Data for review
┌────────

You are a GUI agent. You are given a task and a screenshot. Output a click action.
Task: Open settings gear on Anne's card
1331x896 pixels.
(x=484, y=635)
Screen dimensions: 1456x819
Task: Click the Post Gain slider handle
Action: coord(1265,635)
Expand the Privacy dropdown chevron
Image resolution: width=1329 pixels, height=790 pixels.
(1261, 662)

└────────

Exercise objective
Exactly as shown, output all of the material above.

Final answer
You are a GUI agent. You are given a task and a screenshot. Output a click action.
Task: Open settings gear on Anne's card
1331x896 pixels.
(x=484, y=635)
Screen dimensions: 1456x819
Task: Click the Post Gain slider handle
Action: coord(1265,635)
Expand the Privacy dropdown chevron
Image resolution: width=1329 pixels, height=790 pixels.
(1261, 662)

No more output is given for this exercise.